* [Exercise]:
Exclude the pictures, then restate every entry below exactly.

Pixel coordinate grounding data

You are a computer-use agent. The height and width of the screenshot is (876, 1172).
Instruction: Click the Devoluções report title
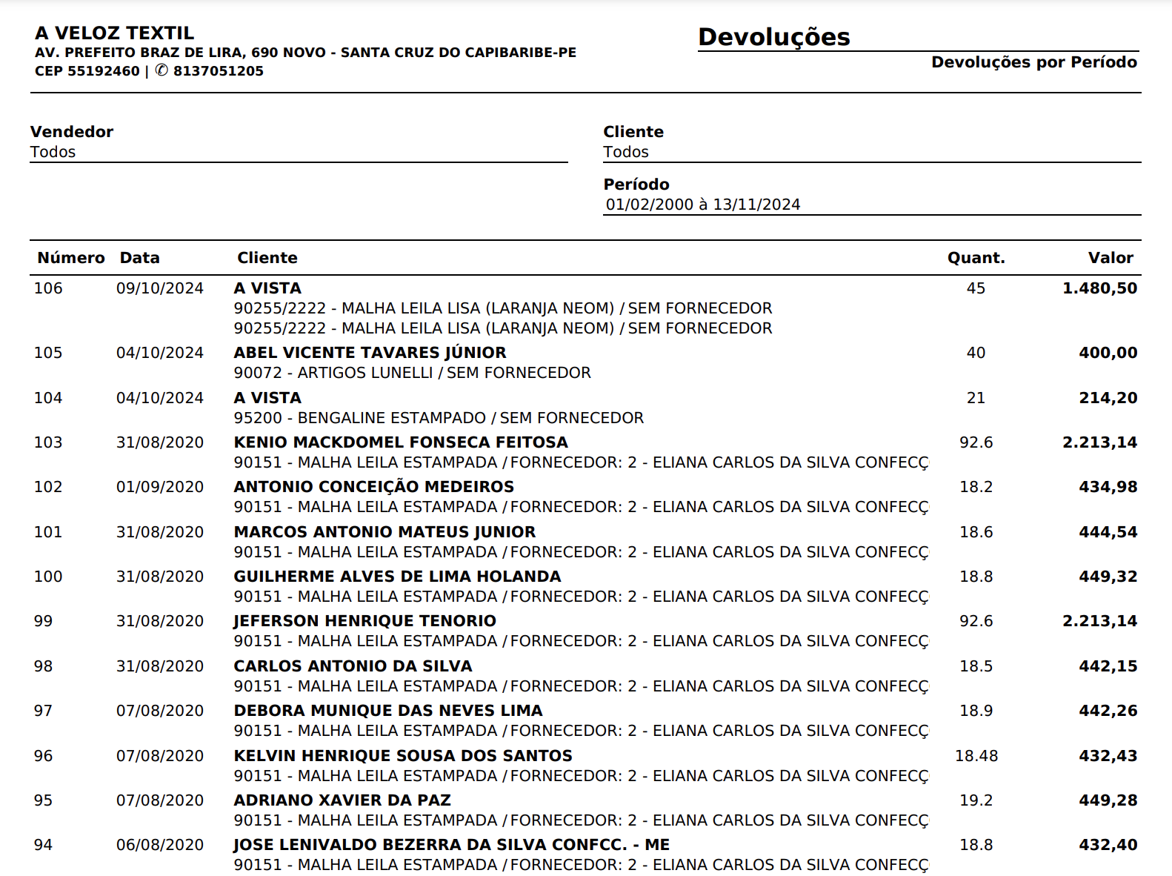(x=773, y=37)
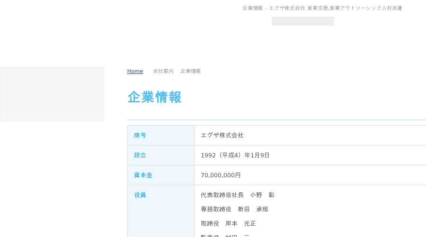This screenshot has height=237, width=426.
Task: Open the Home breadcrumb link
Action: tap(135, 71)
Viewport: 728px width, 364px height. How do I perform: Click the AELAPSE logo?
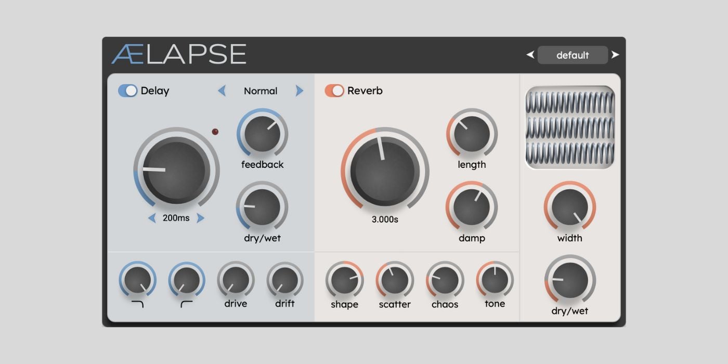[179, 55]
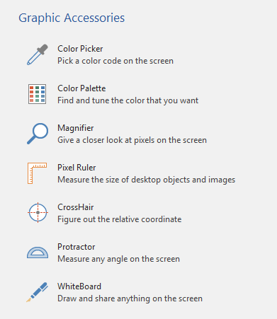Click 'Give a closer look at pixels' description
Screen dimensions: 277x319
pos(132,140)
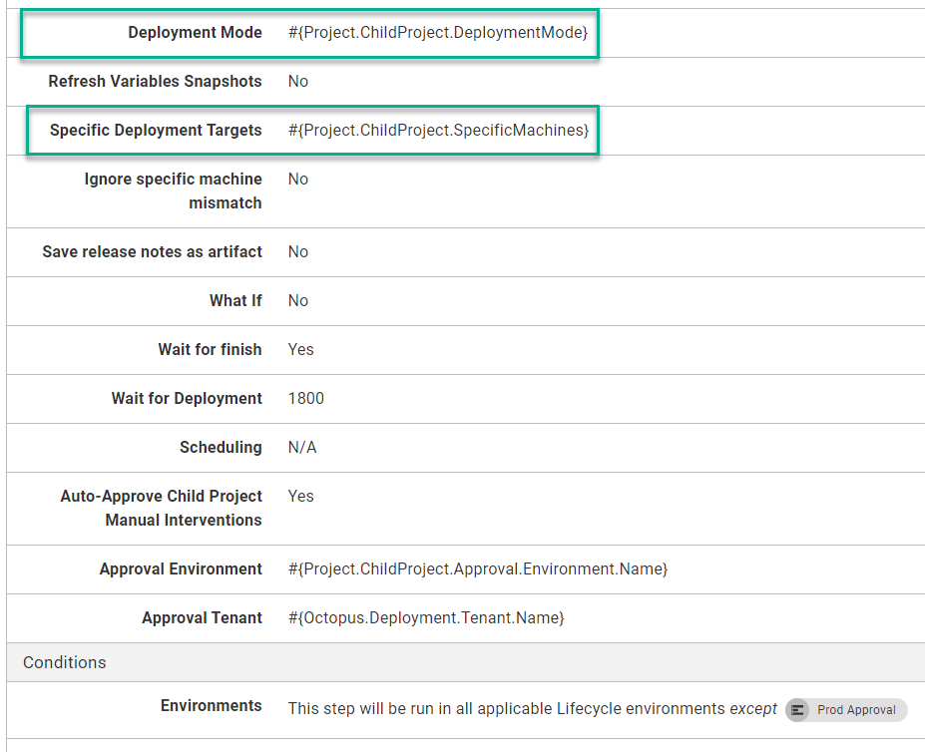Viewport: 925px width, 752px height.
Task: Click the Scheduling N/A value
Action: pos(300,447)
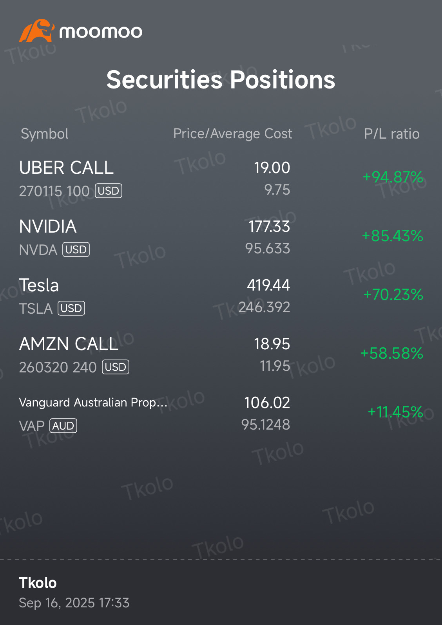Click the +94.87% P/L value

pyautogui.click(x=393, y=177)
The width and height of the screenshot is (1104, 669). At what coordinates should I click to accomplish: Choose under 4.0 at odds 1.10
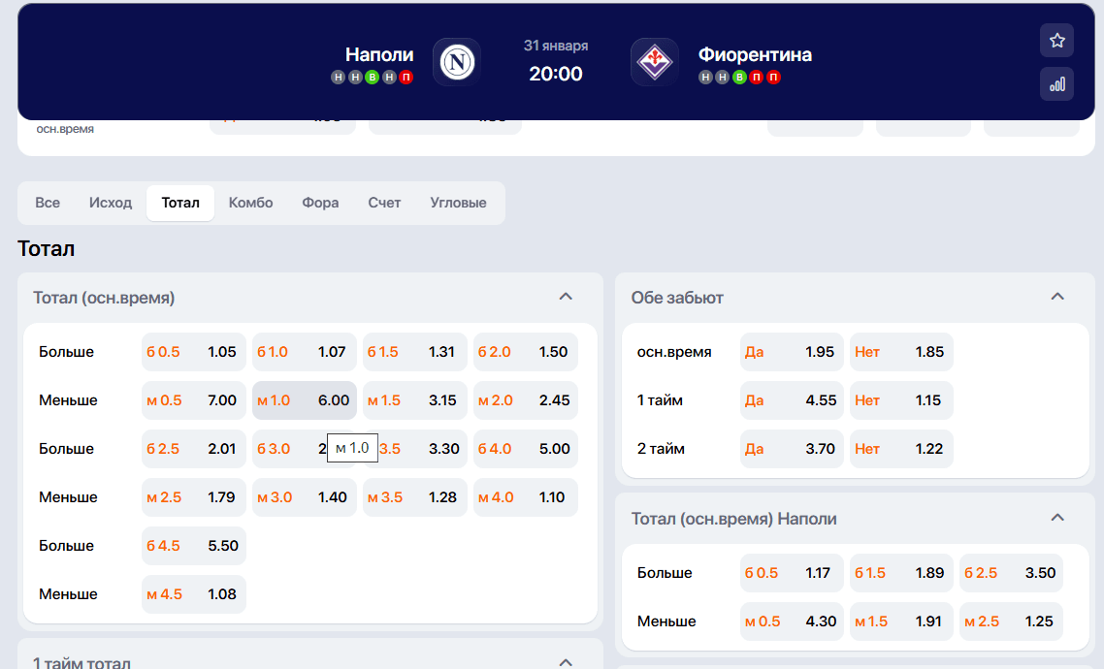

* [Exercise solution]:
You are a computer-use agent. The height and width of the screenshot is (876, 1172).
Instruction: Click the Devoluções report title
(x=773, y=37)
This screenshot has height=237, width=426.
Task: Open the Home breadcrumb link
Action: tap(135, 71)
Viewport: 728px width, 364px height. How do I perform: Click the AELAPSE logo?
[179, 55]
Click 'Give a closer look at pixels' description
Screen dimensions: 277x319
pos(132,140)
Viewport: 925px width, 752px height.
Task: Click the Scheduling N/A value
Action: pos(300,447)
Click the +94.87% P/L value

pyautogui.click(x=393, y=177)
The width and height of the screenshot is (1104, 669). At what coordinates should I click to accomplish: Choose under 4.0 at odds 1.10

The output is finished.